Supplied information:
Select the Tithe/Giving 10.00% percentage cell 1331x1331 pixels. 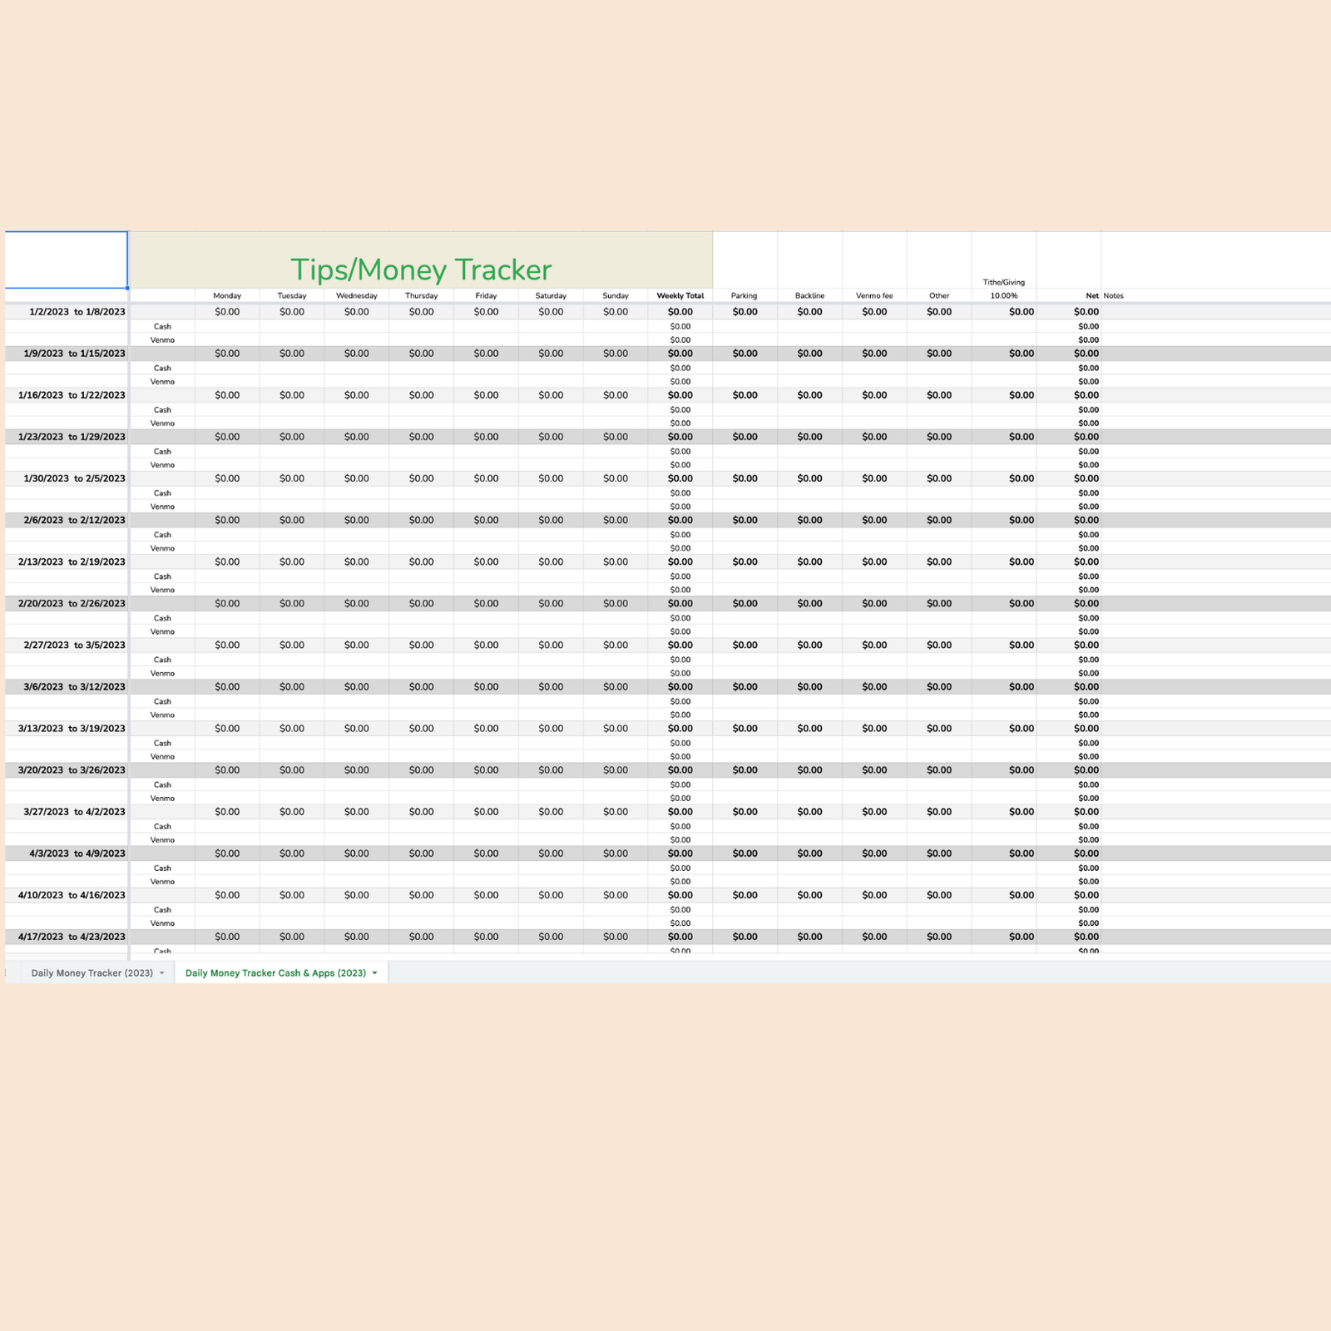[1003, 295]
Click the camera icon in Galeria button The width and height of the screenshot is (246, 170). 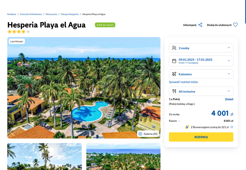[x=140, y=134]
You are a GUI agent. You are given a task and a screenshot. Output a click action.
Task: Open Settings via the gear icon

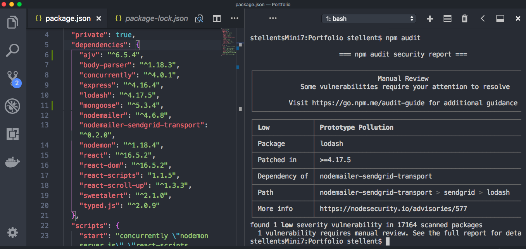coord(13,232)
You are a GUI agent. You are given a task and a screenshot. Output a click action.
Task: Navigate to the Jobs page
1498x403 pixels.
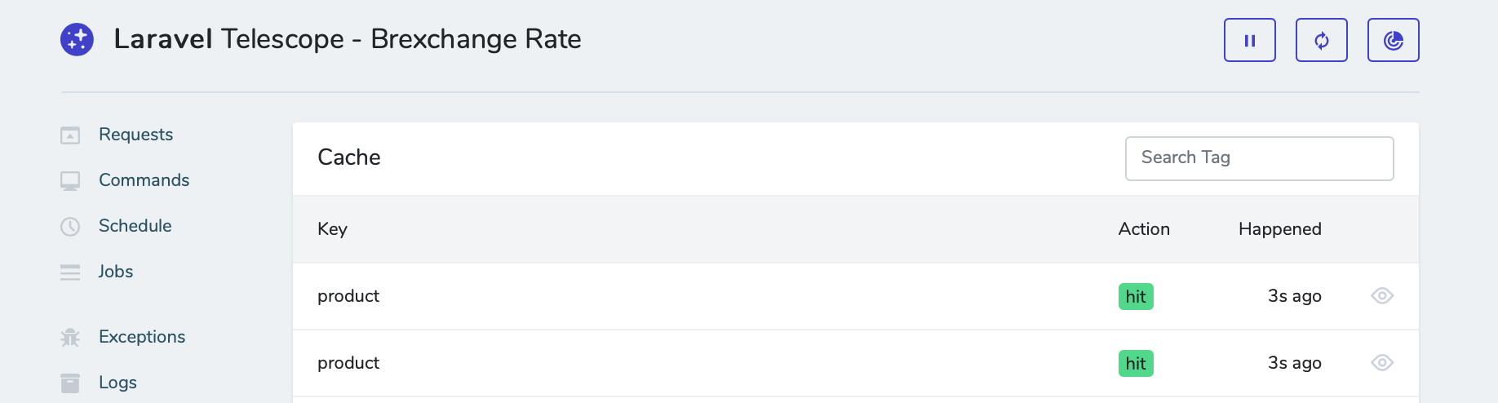[x=116, y=272]
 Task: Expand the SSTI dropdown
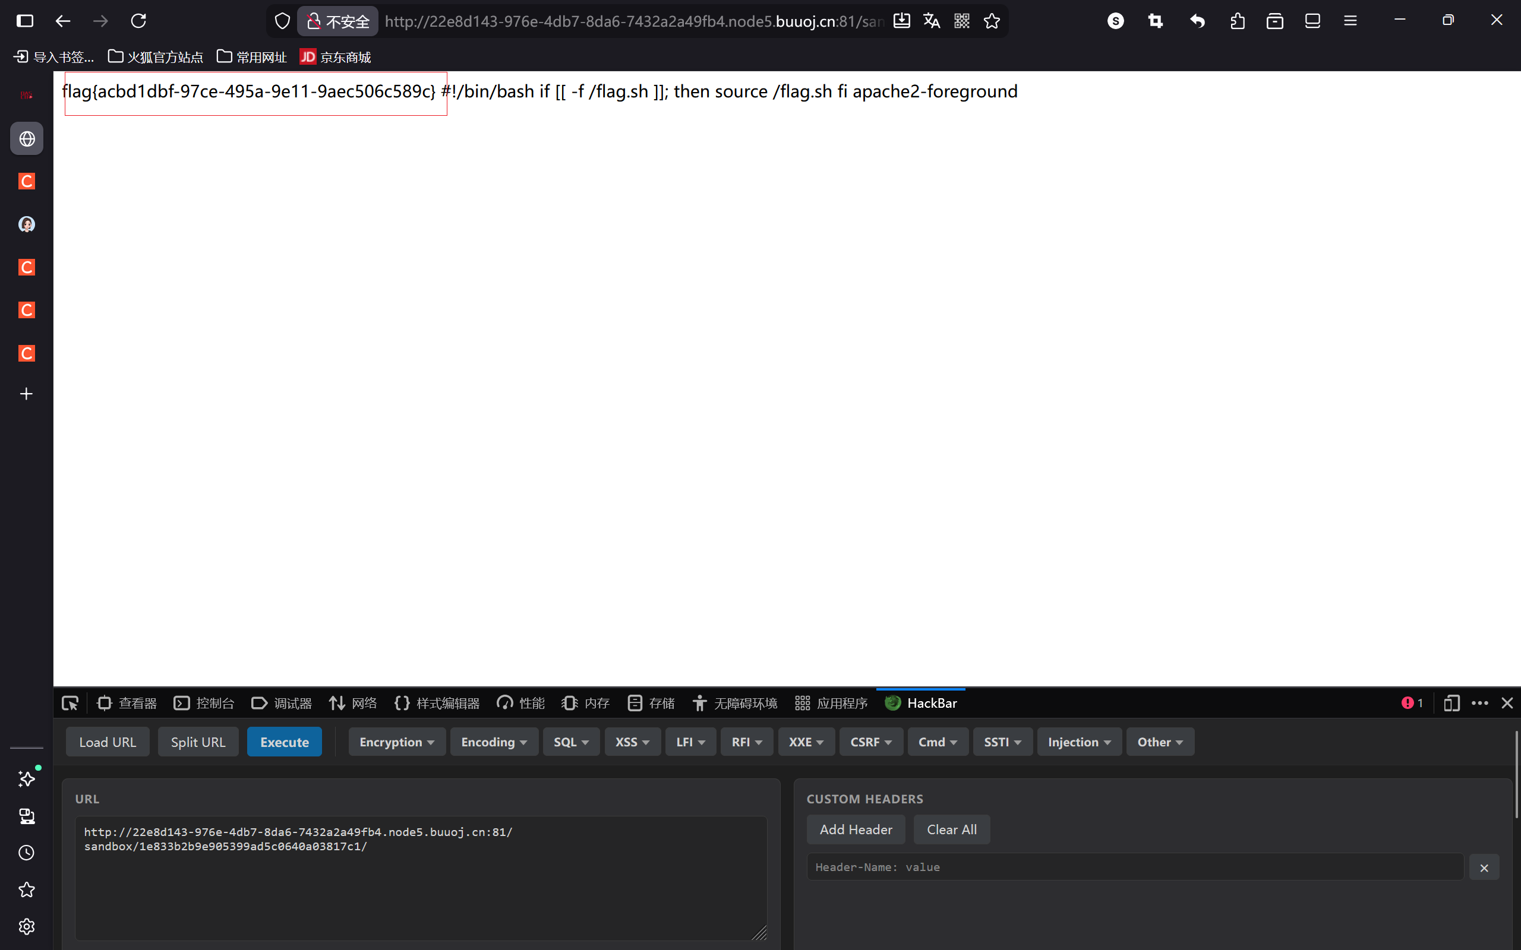(x=1002, y=742)
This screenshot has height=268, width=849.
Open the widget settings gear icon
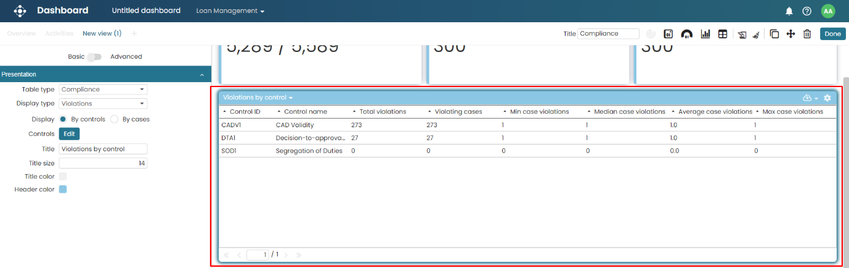(827, 98)
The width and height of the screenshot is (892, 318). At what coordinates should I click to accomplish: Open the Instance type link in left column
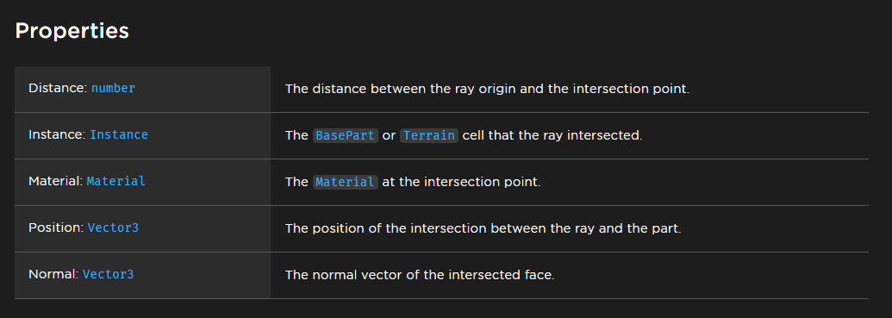click(119, 135)
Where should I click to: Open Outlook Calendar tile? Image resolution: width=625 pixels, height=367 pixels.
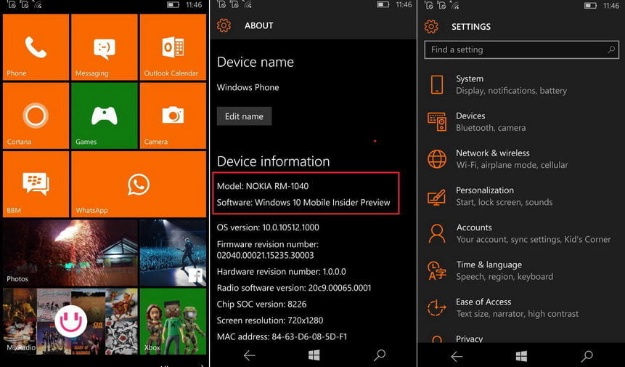tap(173, 47)
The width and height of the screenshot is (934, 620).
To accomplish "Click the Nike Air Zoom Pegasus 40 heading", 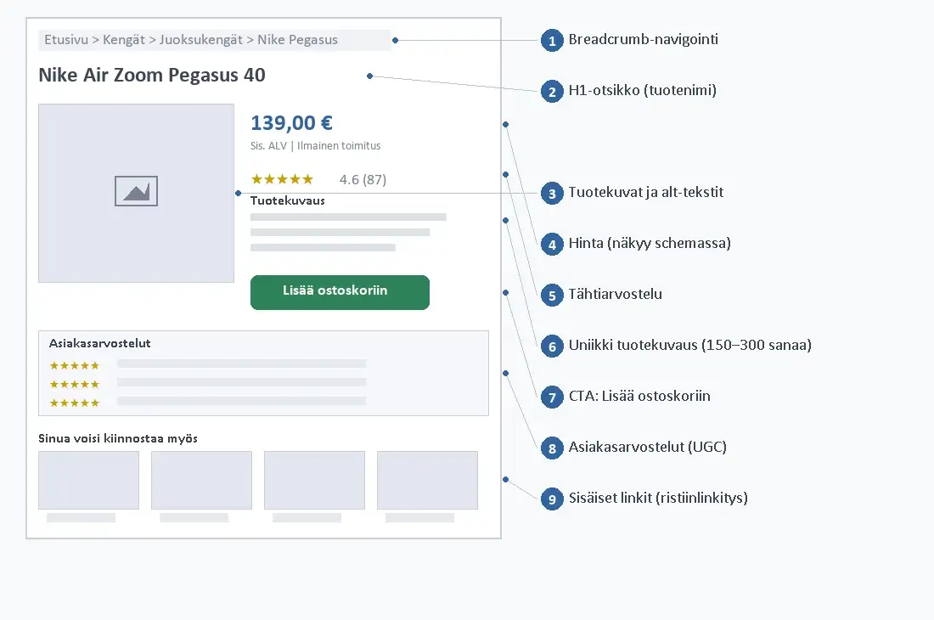I will pyautogui.click(x=152, y=75).
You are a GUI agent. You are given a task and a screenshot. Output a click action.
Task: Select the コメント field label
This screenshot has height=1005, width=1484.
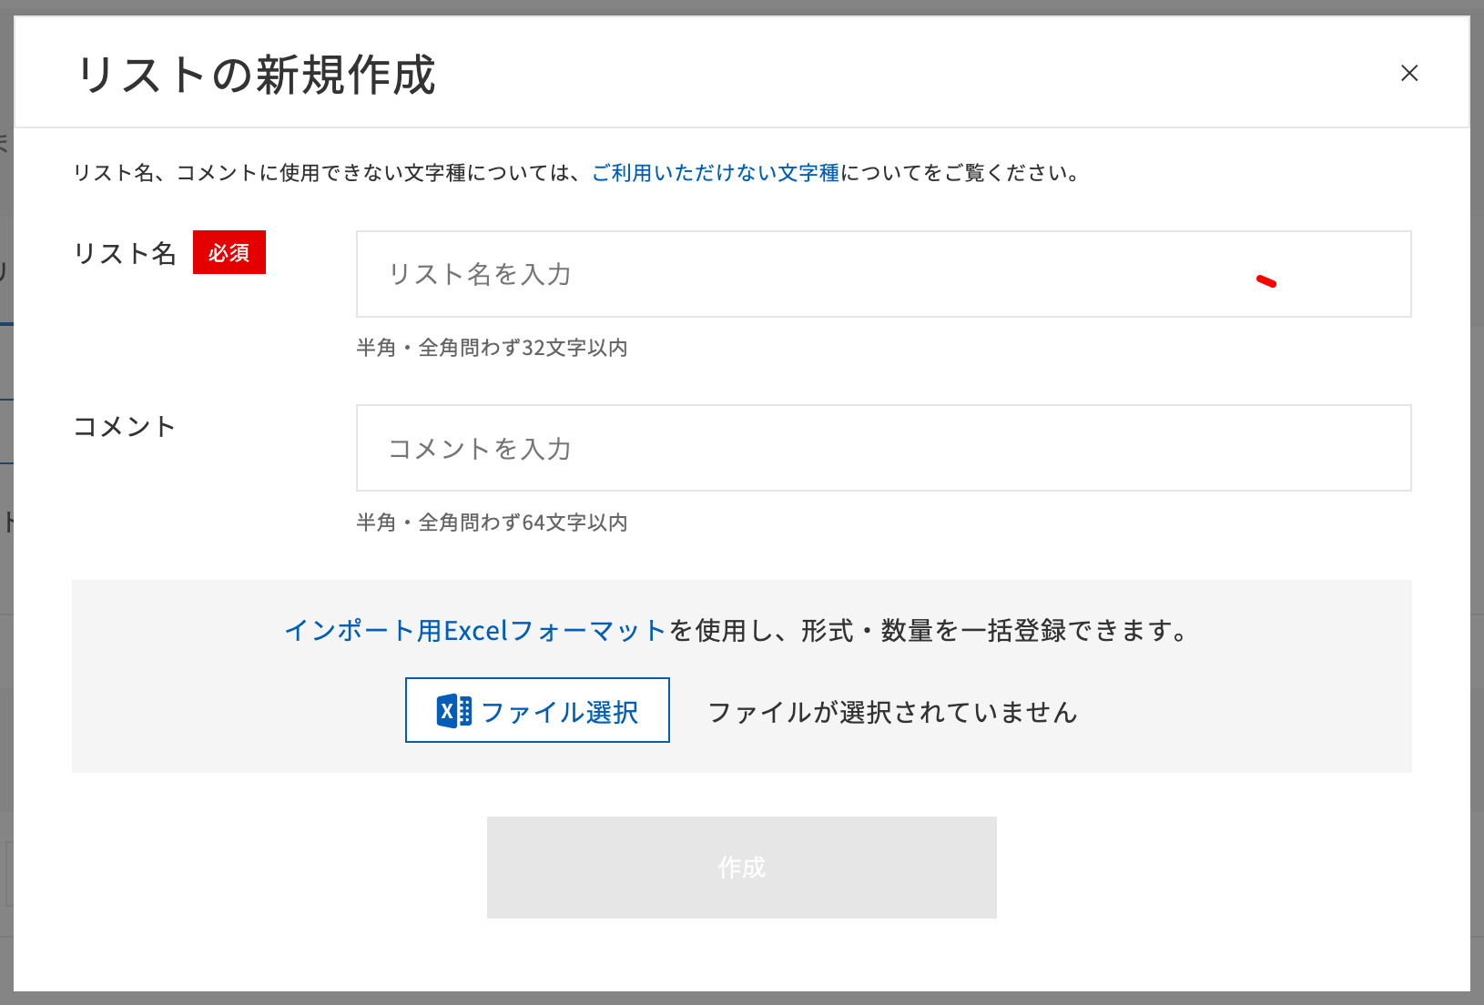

What the task requires:
Please report how many lines in the material above contain the word "This", giving only the number.

Exercise response:
2